** Start of DATASET RECORDS **

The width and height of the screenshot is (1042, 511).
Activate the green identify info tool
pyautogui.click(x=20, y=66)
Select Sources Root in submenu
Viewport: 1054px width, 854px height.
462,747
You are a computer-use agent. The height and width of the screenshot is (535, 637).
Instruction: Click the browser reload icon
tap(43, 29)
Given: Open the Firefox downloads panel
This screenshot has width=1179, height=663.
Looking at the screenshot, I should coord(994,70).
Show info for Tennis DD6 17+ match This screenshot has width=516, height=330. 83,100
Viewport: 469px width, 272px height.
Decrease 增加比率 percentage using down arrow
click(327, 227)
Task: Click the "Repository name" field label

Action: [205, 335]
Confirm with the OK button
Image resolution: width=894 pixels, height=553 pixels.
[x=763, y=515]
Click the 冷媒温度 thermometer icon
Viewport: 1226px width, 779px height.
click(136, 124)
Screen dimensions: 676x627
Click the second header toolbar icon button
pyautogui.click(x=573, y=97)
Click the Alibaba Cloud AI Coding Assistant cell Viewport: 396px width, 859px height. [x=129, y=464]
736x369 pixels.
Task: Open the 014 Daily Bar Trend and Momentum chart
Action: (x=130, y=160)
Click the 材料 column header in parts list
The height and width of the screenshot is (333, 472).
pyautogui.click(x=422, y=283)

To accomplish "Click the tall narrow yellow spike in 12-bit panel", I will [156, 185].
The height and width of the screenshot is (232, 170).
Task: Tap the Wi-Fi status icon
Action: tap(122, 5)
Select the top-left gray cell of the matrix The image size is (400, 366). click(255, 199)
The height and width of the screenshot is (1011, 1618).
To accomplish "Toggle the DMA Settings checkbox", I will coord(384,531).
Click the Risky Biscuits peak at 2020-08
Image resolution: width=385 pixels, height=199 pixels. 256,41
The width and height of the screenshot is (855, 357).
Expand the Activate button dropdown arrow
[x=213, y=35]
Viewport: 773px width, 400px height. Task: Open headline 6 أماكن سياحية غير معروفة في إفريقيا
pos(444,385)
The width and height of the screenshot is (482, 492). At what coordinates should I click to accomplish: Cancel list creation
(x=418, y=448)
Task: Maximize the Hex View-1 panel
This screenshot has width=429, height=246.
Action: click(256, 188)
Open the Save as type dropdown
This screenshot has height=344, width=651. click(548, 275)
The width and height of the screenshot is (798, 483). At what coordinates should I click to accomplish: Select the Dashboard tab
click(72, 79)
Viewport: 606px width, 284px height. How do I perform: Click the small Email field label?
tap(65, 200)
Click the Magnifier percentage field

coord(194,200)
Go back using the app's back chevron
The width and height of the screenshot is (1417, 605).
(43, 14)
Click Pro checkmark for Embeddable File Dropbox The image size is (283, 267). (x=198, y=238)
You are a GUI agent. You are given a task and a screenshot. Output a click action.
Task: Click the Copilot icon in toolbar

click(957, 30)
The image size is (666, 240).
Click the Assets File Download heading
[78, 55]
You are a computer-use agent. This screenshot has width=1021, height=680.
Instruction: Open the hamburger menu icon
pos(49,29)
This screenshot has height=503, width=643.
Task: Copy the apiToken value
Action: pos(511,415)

** End of DATASET RECORDS **

PROBLEM — Pick out every line of the data above that contains the string "header", treating uppercase and lowercase letters as different.

WRITTEN SOLUTION —
Click the second header toolbar icon button
Click the 材料 column header in parts list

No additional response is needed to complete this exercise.